You can have agent search the web for documentation and then provide it to the LLM. That is how Context7 is currently very popular in the AI user crowd.

  • I used o4 to generate nixos config files from the pasted modules source files. At first it did outdated config stuff, but with context files it worked very good.

  • Kagi Assistant can do this too but I find it's mostly useful because the traditional search function can find the pages the LLM loaded into its context before it started to output bullshit.

    It's nice when the LLM outputs bullshit, which is frequent.

Seriously Cursor (using Claude 3.5) does this all the time. It ends up with a pile of junk because it will introduce errors while fixing something, then go in a loop trying to fix the errors it created and slap more garbage on those.
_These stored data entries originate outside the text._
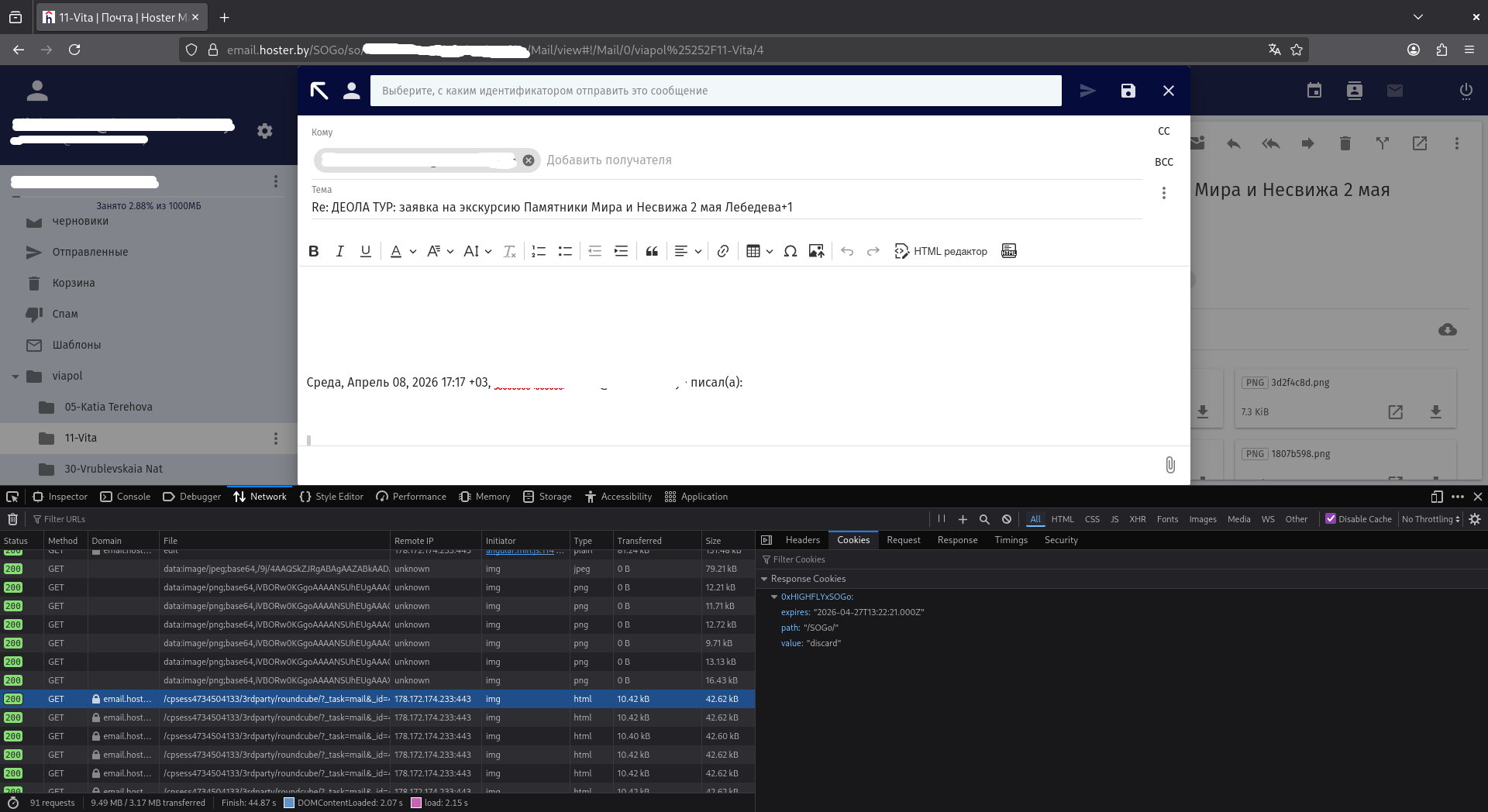The height and width of the screenshot is (812, 1488).
Task: Save the draft with the floppy disk icon
Action: [1128, 91]

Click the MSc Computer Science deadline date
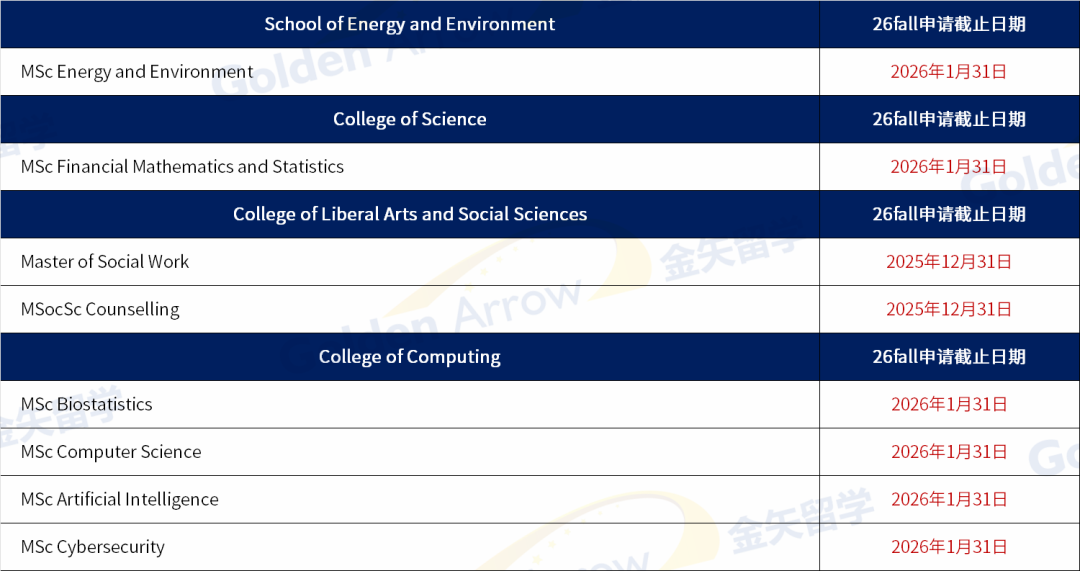[x=948, y=452]
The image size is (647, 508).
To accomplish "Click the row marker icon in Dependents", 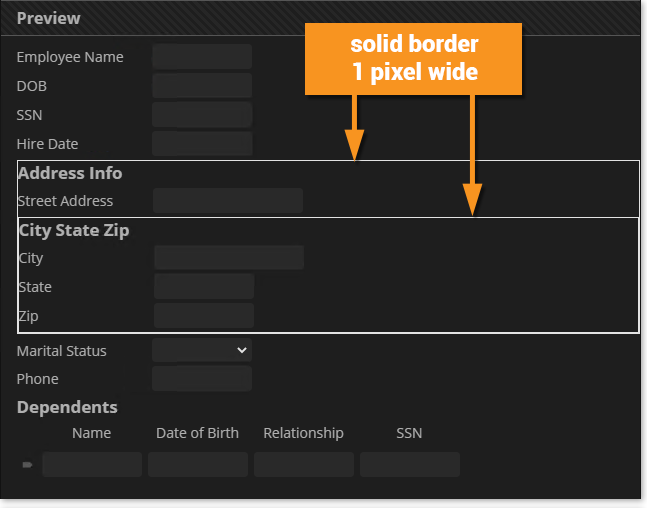I will pos(27,465).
Because it’s directly editing code in the IDE instead of me transferring sections of code from a chat window the large amount of bad code it writes it much more apparent.

I wonder if LLMs have been seen claiming “THERE’S A BUG IN THE COMPILER!”

A stage every developer goes through early in their development.

  • Gemini 2.5 got into as close to a heated argument with me as possible about the existence of a function in the kotlin coroutines library that was never part of the library (but does exist as a 5 year old PR still visible in github that was never merged in).

    It initially suggested I use the function as part of a solution, suggesting it was part of the base library and could be imported as such. When I told it that function didn't exist within the library it got obstinate and argued back and forth with me to the point where it told me it couldn't help me with that issue anymore but would love to help me with other things. It was surprisingly insistent that I must be importing the wrong library version or doing something else wrong.

    When I got rid of that chat's context and asked it about the existence of that function more directly without the LLM first suggesting its use to me, it replied correctly that the function doesn't exist in the library but the concept being easy to implement... the joys(?) of using an LLM and having it go in wildly different directions depending upon the starting point.

    I'm used to the opposite situation where an LLM will slide into sycophantic agreeable hallucinations so it was in a way kind of refreshing for Gemini to not do this, but on the other hand for it to be so confidently and provably wrong (while also standing its ground on its wrongness) got me unreasonably pissed off at it in a way that I don't experience when an LLM is wrong in the other direction.

    • That we're getting either sycophantic or intransigent hallucinations point to two fundamental limitations: there's no getting rid of hallucinations, and there's a trade-off in observed agreement "behavior".

      Also, the recurring theme of "just wipe out context and re-start" places a hard ceiling on how complex an issue the LLM can be useful for.

> It will just spin its wheels. So for that reason I'm a little skeptical about the value of automating this process.

Question is would you rather find out it got stuck in a loop with 3 minutes with a coding agent or 40 minutes copy pasting. It can also get out of loops more often by being able to use tools to look up definitions with grep, ctags or language server tools, though you can copy paste commands for that too it will be much slower.